**What to work on**:
1) Name each process test that the passage on electronics manufacturing lists as an example.
2) Print, character for character, the portion of the listing that opens with the line containing "coordinates (484, 718)." and closes with the line containing "The width and height of the screenshot is (1920, 1080). In", including both of those lines.
***** Text segment *****
Today’s electronics manufacturers face unprecedented cost and time-to-market pressures. As the complexity of electronics systems has rapidly increased and component costs and margins have continued to shrink, testing has become a larger contributor to the final cost of manufactured goods. To remain competitive, contract manufacturers and OEMs are looking for ways to lower the cost of test by increasing test throughput, increasing their development productivity, and reducing maintenance and support costs.

A typical electronics manufacturing line is shown in Figure 1. Raw materials enter on the left-hand side of the diagram and complete, tested products are placed in inventory or shipped on the right-hand side. Testing, once confined exclusively to the end of the line, now occurs at several points along the line to provide greater failure isolation and feedback to the manufacturing process. Process tests, such as in-circuit test (ICT), automated X-ray inspection (AXI), and automated optical inspection (AOI) sit at various points along the line to immediately catch process flaws. Functional test, which tests the operation of the system of components, typically will reside at one or more points along the line and at the end of the line as the final test of the fully assembled product.
***** Exercise material *****
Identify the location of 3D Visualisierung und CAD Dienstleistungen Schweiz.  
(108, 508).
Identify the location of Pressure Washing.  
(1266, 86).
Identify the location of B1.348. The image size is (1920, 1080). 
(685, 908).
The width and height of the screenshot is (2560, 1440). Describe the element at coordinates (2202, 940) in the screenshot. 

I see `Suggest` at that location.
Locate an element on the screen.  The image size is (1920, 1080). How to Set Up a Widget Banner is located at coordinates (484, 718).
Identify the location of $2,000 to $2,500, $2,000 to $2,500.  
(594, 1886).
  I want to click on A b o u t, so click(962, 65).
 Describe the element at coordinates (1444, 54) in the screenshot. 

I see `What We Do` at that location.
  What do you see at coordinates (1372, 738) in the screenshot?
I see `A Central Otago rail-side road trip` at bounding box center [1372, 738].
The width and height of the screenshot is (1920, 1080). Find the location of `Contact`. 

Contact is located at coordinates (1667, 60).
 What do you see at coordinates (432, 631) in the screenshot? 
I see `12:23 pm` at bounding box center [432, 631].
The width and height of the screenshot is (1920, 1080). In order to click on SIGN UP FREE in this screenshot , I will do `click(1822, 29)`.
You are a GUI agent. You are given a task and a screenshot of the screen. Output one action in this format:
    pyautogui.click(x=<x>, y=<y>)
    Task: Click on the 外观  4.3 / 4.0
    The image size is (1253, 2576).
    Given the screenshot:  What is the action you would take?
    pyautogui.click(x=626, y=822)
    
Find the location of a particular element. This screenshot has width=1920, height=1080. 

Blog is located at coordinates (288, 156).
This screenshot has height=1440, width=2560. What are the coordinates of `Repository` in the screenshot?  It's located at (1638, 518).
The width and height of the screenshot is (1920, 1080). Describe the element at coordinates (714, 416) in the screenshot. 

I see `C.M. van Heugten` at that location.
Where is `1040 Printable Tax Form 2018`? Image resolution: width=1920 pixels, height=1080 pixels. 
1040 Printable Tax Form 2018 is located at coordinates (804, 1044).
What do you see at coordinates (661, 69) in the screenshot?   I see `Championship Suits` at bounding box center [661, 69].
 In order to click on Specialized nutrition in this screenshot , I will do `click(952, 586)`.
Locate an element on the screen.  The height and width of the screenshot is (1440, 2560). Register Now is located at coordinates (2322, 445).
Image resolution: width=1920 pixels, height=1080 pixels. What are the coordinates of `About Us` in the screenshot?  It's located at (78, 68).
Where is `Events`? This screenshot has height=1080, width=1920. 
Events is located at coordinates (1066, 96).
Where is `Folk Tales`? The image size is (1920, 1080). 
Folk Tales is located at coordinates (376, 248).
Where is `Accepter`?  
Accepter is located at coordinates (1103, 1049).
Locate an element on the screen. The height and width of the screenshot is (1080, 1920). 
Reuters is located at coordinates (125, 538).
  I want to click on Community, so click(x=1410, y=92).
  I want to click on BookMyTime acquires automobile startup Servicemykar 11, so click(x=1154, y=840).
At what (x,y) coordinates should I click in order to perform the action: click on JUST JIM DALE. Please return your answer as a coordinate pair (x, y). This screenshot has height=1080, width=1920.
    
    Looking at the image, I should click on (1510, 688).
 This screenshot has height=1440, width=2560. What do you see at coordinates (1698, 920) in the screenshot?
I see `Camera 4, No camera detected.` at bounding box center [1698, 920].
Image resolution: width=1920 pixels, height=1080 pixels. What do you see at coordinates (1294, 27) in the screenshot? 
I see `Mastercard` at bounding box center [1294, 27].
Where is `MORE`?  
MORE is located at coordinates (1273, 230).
*****
**Responses**:
1) in-circuit test (ICT), automated X-ray inspection (AXI), automated optical inspection (AOI)

2)
Locate an element on the screen.  The image size is (1920, 1080). How to Set Up a Widget Banner is located at coordinates (484, 718).
Identify the location of $2,000 to $2,500, $2,000 to $2,500.  
(594, 1886).
  I want to click on A b o u t, so click(962, 65).
 Describe the element at coordinates (1444, 54) in the screenshot. 

I see `What We Do` at that location.
  What do you see at coordinates (1372, 738) in the screenshot?
I see `A Central Otago rail-side road trip` at bounding box center [1372, 738].
The width and height of the screenshot is (1920, 1080). Find the location of `Contact`. 

Contact is located at coordinates (1667, 60).
 What do you see at coordinates (432, 631) in the screenshot? 
I see `12:23 pm` at bounding box center [432, 631].
The width and height of the screenshot is (1920, 1080). In order to click on SIGN UP FREE in this screenshot , I will do `click(1822, 29)`.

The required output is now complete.